Dans sa nouvelle cassette, le Rap’Adio tambourine sur le mbalakh

LES CAGOULES, C’EST UN SIGNE PARTICULIER AU RAP’ADIO. Le groupe a adopté ce look pour s’effacer derrière un langage crû. Assis face à la table, le trio se cache derrière des cagoules. Mais d’une première cassette à une deuxième présentée hier à la presse dans les locaux de la structure de production KSF, au milieu de ce grouillant marché Sandaga, le credo reste le même : la force du message. A la différence, cette fois, que ce ne sont plus les rappeurs qui en prennent pour leur grade comme dans “ Kou weet xam sa bop ” ("On se découvre mieux dans son intimité") le premier opus qui a défrayé la chronique à cause des “ insanités ” qui y sont débitées. Dans "Soldaaru Mbed" ("Le soldat de la rue"), leur deuxième cassette, un coup de gueule est donné contre le mbalakh, ce genre musical qui domine la scène sénégalaise. Dans le texte, “ Musik bou amoul thiono ” ("Une musique sans effort de recherche"), le groupe renvoie le mbalakh au rang de “ musique à jeter ”. Des attaques aux tenants de ce rythme ? Non, clament KT (lire Keïti), Iba et Makhtar, retranchés derrière leurs cagoules. “ Nous avons essayé de tenir un discours assez objectif sur le mbalakh car il nous concerne aussi. Ce n’est pas parce que nous sommes des rappeurs que nous n’allons pas donner notre point de vue et procéder à un rappel à l’ordre quand il y a une fausse note ”, soutient Makhtar. Ces empêcheurs de "jouer en rond" ont pris le parti de dire “ cela ne va pas ”. La main sur le cœur, ils affirment que le but n’est pas de nuire. Pour donner la preuve de leur bonne foi, ils saluent le succès de Pape et Cheikh, le duo acoustique, comme l’exemple à imiter. “ Le succès de ce duo prouve que les Sénégalais s’intéressent aux paroles. Ils ne laisseront plus passer des futilités. Un artiste peut véhiculer, dans sa chanson, les messages de l’Unicef pendant deux minutes et, juste après, crier “ yengouleen !” (bougez !) ”, déplore Makhtar Le Cagoulard.

Le texte est désormais sur la place publique, mais les auteurs ne veulent pas être mal compris sur leur prise de position. “ Si le mbalakh stagne, c'est toute la musique sénégalaise qui va stagner. Il faut que l’on évolue vers une musique de développement. Les musiciens sont parfois plus écoutés que les dirigeants, mais on a l’impression qu’il y a le culte de la médiocrité au Sénégal. Il y a des gens qui, musicalement, peuvent beaucoup apporter, mais que l’on n’écoute pas parce qu’ils ne s’habillent pas bien ou parce qu’ils n’ont pas une belle gueule. Ils veulent vivre pleinement leur art ”, se désole Makhtar.

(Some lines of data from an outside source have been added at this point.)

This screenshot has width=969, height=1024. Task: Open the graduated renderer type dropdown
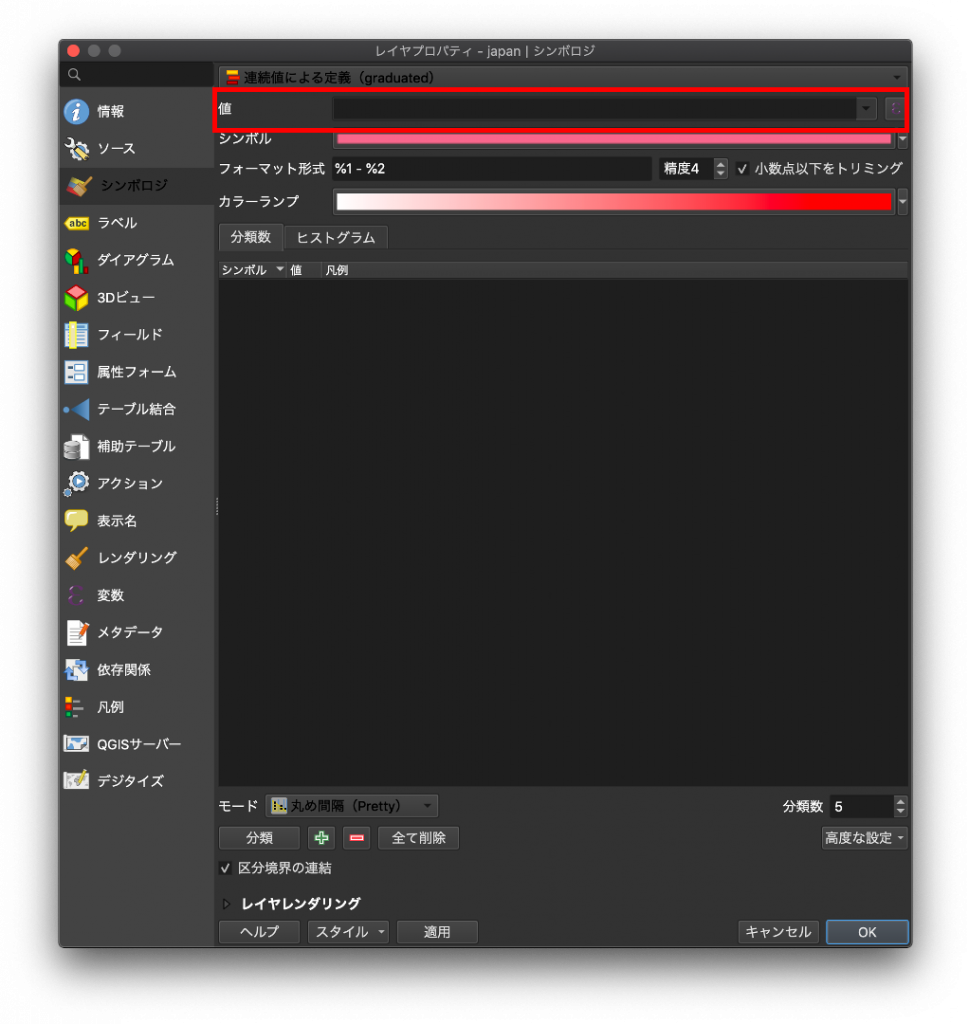tap(563, 78)
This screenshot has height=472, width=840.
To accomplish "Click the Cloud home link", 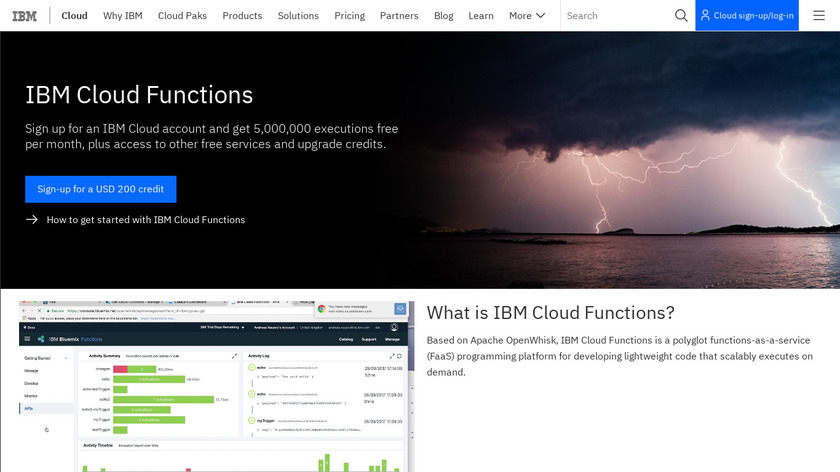I will pos(74,16).
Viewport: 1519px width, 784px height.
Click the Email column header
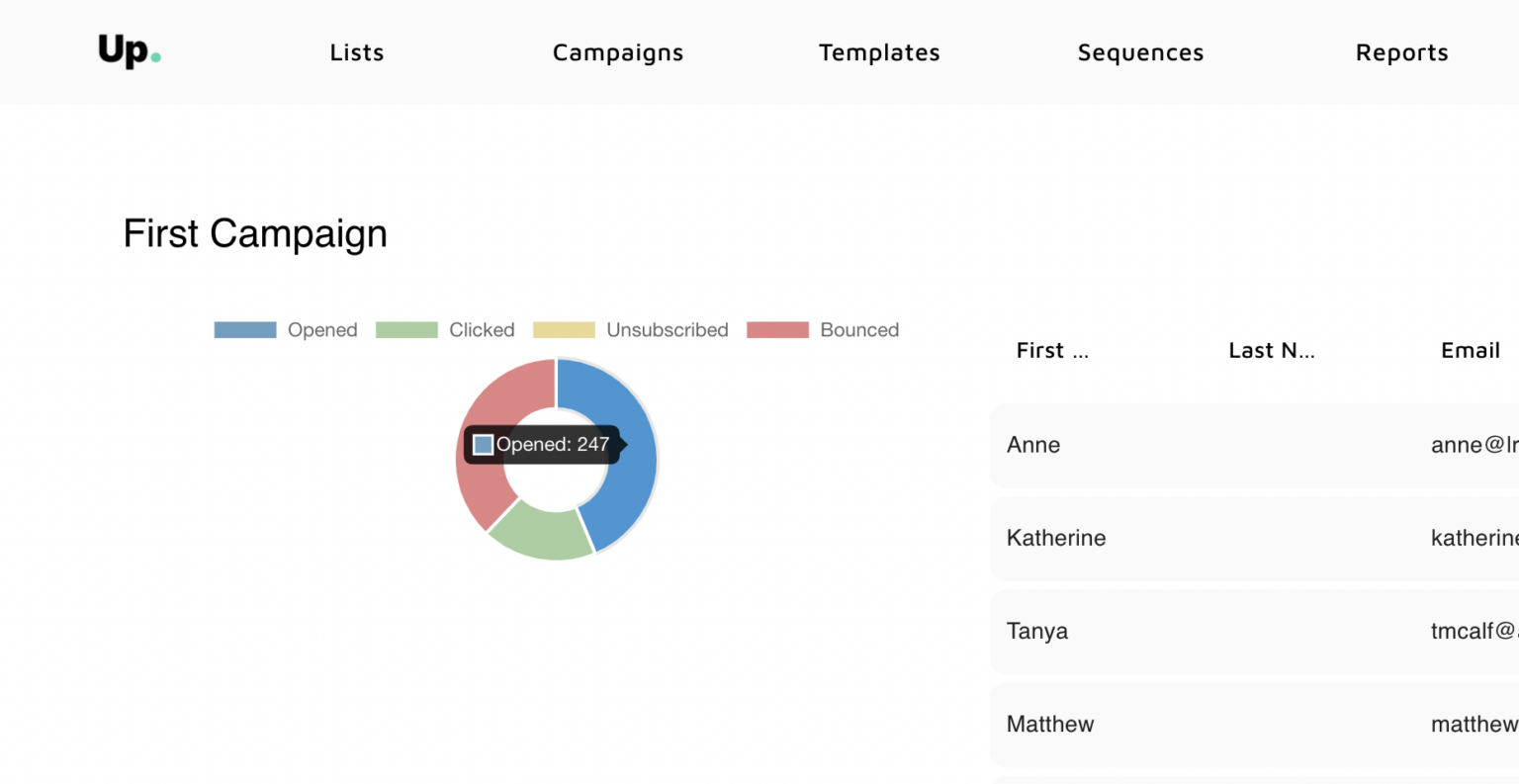(x=1470, y=351)

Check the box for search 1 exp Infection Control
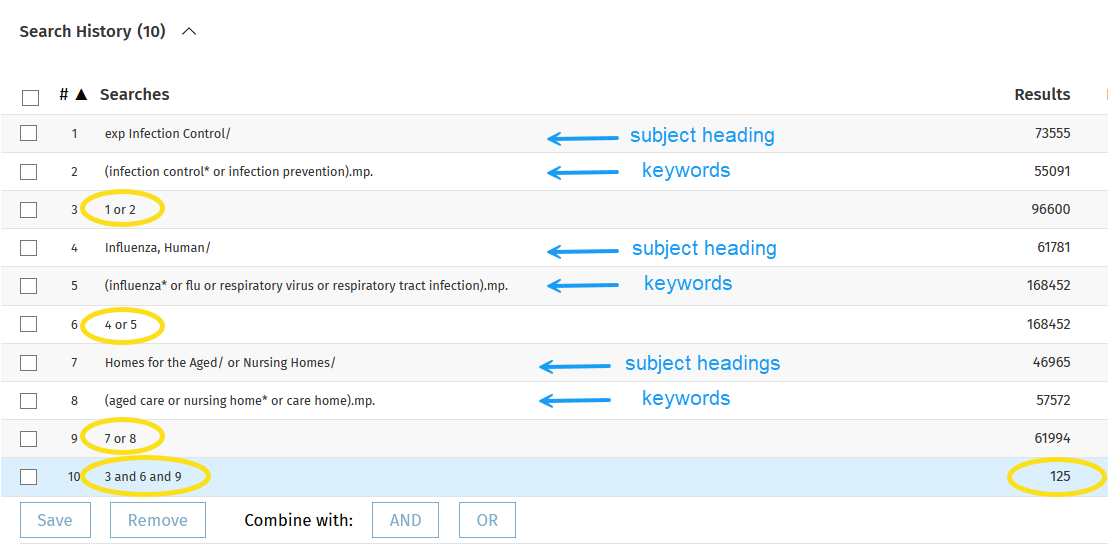tap(28, 133)
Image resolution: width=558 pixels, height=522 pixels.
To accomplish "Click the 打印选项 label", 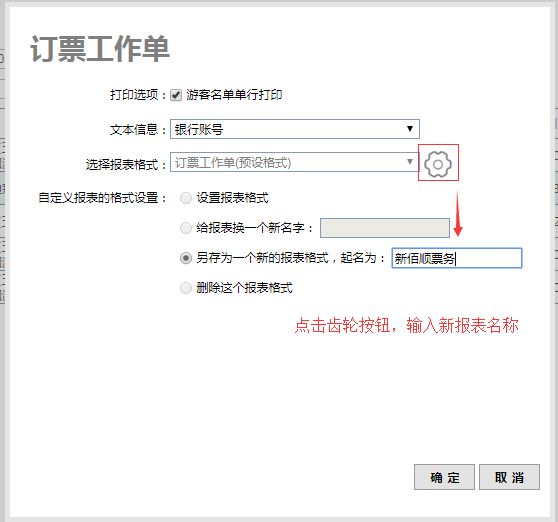I will 134,95.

Ce coup de gueule contre le mbalakh n’est que le reflet d’une option prise par le Rap’Adio et qui parcourt ses deux productions déjà sur le marché. Le groupe se veut le relais de toutes les préoccupations affichées au sein de la société. Et d’où qu’elles viennent. Tels des chroniqueurs, ils surveillent l’actualité pour alimenter leur phrasé. Il en est ainsi d’un certain jour de 1998. L’autoroute avait été bloquée par des militaires rentrés de la Centrafrique et en colère. Ils n'avaient pas perçu leurs primes. Trois ans après, l’événement qui a été relayé par les radios et les journaux reste actuel. Et le trio de rappeurs de coucher sur papier le texte “ Le soldat de la rue ”, titre éponyme de la nouvelle cassette. Le texte se sera aussi enrichi d’apports glanés dans l’entourage des rappeurs avec de jeunes sénégalais considérant l’armée comme un refuge contre le désœuvrement et qui découvrent, plus tard, la mort, le chômage et la rue, pour parler comme dans le titre de l’album. Avec tous les risques que font courir aux paisibles citoyens ces "militaires libérés qui ont appris à tuer".

Le Rap’Adio précise avoir travaillé dans de meilleures conditions en passant des mains de Mister Kane à celles de Talla Diagne. “ Il y a une critique qui était unanimement formulée pour notre premier album : le son était nul. Nous avons été sauvés par les textes. Cette fois, nous n’avons pas travaillé dans un home studio, mais au Xippi ”, explique KT. C’est Ibou Ndour, le frère à Youssou, qui s’est occupé du son. Entre “ Ku weet xam sa bop ” et “ Soldaaru mbed ”, le Rap’Adio a "perdu" Daddy Bibson et enregistré l’arrivée de Makhtar Le Cagoulard, transfuge du BMG 44.